Teile des 2016 außer Kontrolle geratenen chinesischen Raumlabors „Tiangong 1“ („Himmelspalast“) werden nach Einschätzung von Raumfahrtexperten voraussichtlich in einigen Wochen auf der Erde einschlagen. "Wir rechnen irgendwann zwischen Mitte März und Mitte April mit dem Eintritt in die Erdatmosphäre", sagte Holger Krag von der Europäischen Raumfahrtagentur ESA am Montag in Darmstadt.

„Die Wahrscheinlichkeit, dass auf der Erde etwas passiert, ist aber sehr, sehr gering“, erklärte Krag. Dass Teile des rund 8,5 Tonnen schweren „Himmelspalasts“ in Deutschland oder Österreich herunterkommen, sei sogar ausgeschlossen, so der Experte. Das Gebiet, über dem die Trümmer eintreten können, ist riesig. Krag spricht von "einem Gürtel von 43 Grad südlich bis 43 Grad nördlich des Äquators mit allen Längen". Damit kann es alle Kontinente - bis auf die Antarktis - und alle Ozeane treffen. "Die Wahrscheinlichkeit ist innerhalb dieses Gebietes nahezu gleich verteilt." Lediglich der nördliche und der südliche Rand seien etwas mehr gefährdet. Dazu gehörten beispielsweise Italien und Spanien.
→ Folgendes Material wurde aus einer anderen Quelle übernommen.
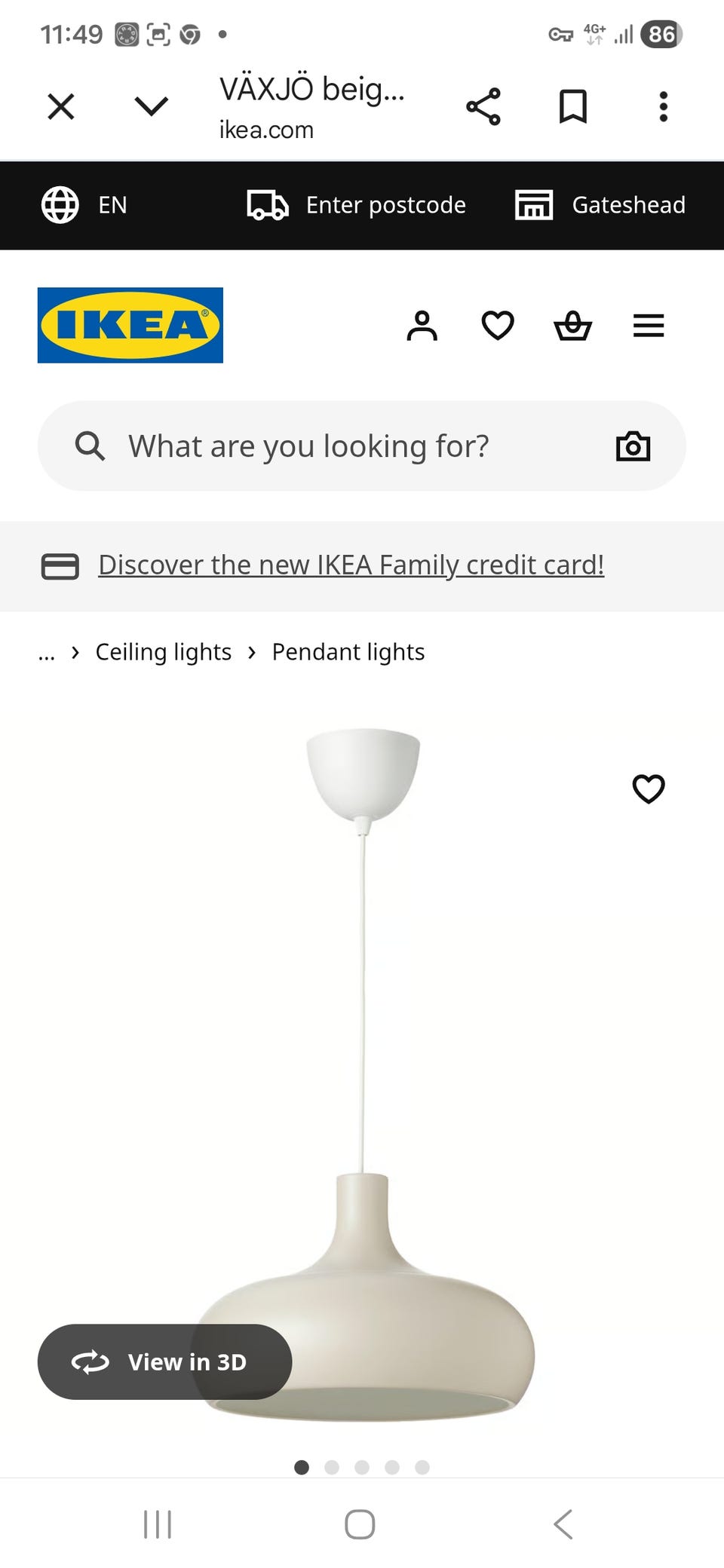Open the favourites heart in header
Image resolution: width=724 pixels, height=1568 pixels.
tap(498, 326)
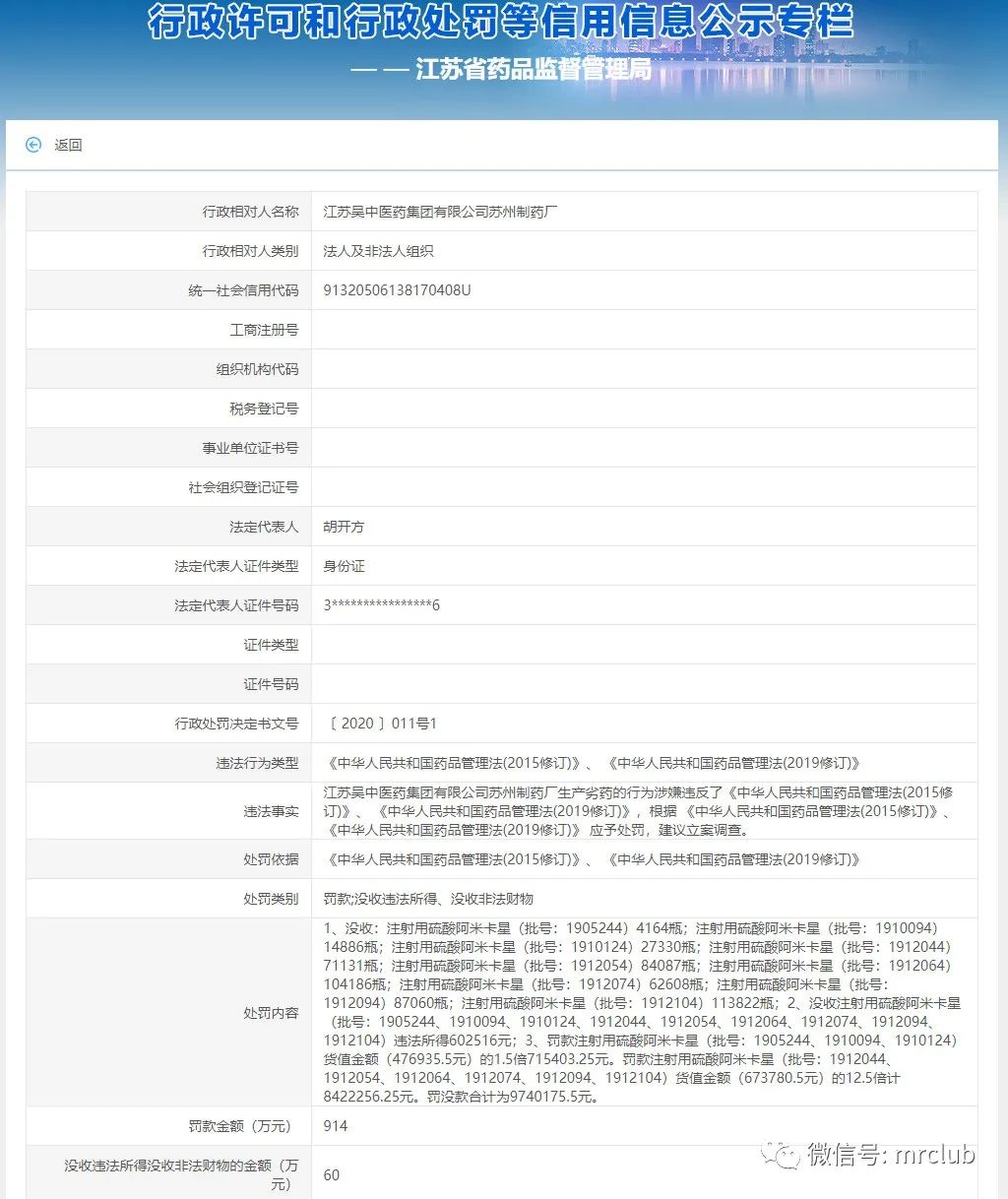The image size is (1008, 1199).
Task: Click the 行政许可和行政处罚等信用信息公示专栏 header title
Action: coord(501,22)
Im vergangenen Herbst war bekanntgeworden, dass China den 8,5 Tonnen schweren "Himmelspalast" nicht mehr steuern kann und er nach sechs Jahren im All und zahlreichen Experimenten unkontrolliert auf die Erde stürzen wird. Laut Angaben der chinesischen Raumfahrtbehörde des Landes umkreist das Labor die Erde zunächst in immer niedrigerer Umlaufbahn bis es schließlich in den Sturzflug übergehen wird.

„Himmelspalast“ seit September 2011 im Weltall
Das 8,5 Tonnen schwere Modul „Tiangong 1“ war am 29. September 2011 an Bord einer Rakete vom Typ „Langer Marsch 2FT1“ vom Raumfahrtzentrum in Jiuquan in der nordwestchinesischen Provinz Gansu ins Weltall gebracht worden. Über die Jahre hat der „Himmelspalast“ sechs Kopplungsmanöver mit chinesischen Raumschiffen der „Shenzhou“-Reihe absolvierte.

Es ist bei weitem nicht das erste Mal, dass Weltraumschrott auf Kollisionskurs mit der Erde geht. Das bisher größte Teil war die sowjetische Raumstation "Saljut 7", deren Bruchstücke 1991 auf Argentinien fielen - ohne dass Menschen getroffen wurden. Die USA scheiterte im Jahr 1979 mit dem Plan, ihr ausrangiertes Forschungslabor "Skylab" über Südafrika niedergehen zu lassen: Es stürzte über Australien ab.